Asked if she wanted slating out or just reformed, state Rep. Cherrish Pryor, D-Indianapolis, said it was up to Bell’s successor.
“We’ll see what happens with the new chair,” said Pryor, who recently led an attempt to limit county elected officials like Bell from also serving as party chair. “It’s what the precinct committee people and the [party] leadership want, whether it’s a complete elimination [of slating], or whether it is a total revamp of the system from the bottom up.”
In one of Election Day’s highest profile victories, un-slated school principal Andrea Hunley claimed an overwhelming 43.8% of votes in the five-way Democratic primary for Indiana Senate District 46, easily topping endorsed candidate and city-county Councilor Kristen Jones at 26%.
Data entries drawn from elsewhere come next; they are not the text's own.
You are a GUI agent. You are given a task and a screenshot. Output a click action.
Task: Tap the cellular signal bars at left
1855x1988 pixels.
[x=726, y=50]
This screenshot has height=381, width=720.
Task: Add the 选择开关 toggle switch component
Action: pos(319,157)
Hunley said the day following the election that her win, and others’ as non-slated candidates, indicates that Indianapolis Democrats “have some work to do with the party to come together” That is a task Hunley is willing to tackle, she said.
“I am confident in my ability to work with party leadership to do that and to bring everyone together … We are all Democrats,” Hunley said.
She also said the value of the slating process should be examined.
“Whenever there’s a system or a structure in place, that creates barriers for people of color, for young people, for women, and we have to take a good look at those systems and how we can dismantle them,” Hunley said.
On the county level, faith-based technology sales leader Faith James Kimbrough won the Democratic nomination for county recorder over endorsed candidate and Deputy Recorder Chris Becker. She didn’t respond to IBJ requests for comment.
Other un-slated candidates for smaller roles also emerged victorious.
But Bell’s victory in the race against Breaux, as well as the victories of other slated candidates, could indicate candidates’ individual campaigns won voters, rather than demonstrating wide-scale rejection of the party’s slate.
Still, the fact that some non-slated candidates were successful in this election reaffirms some criticisms made about slating by frustrated Democrats, said Laura Wilson, associate professor of political science at the University of Indianapolis.
“The old justification or explanation of slating was that these are the preferred tenants. These are the candidates that uphold the party’s values, and if you support the party, you would want these candidates,” she said. “But when you see these kinds of election results, I think it does bring it into question.”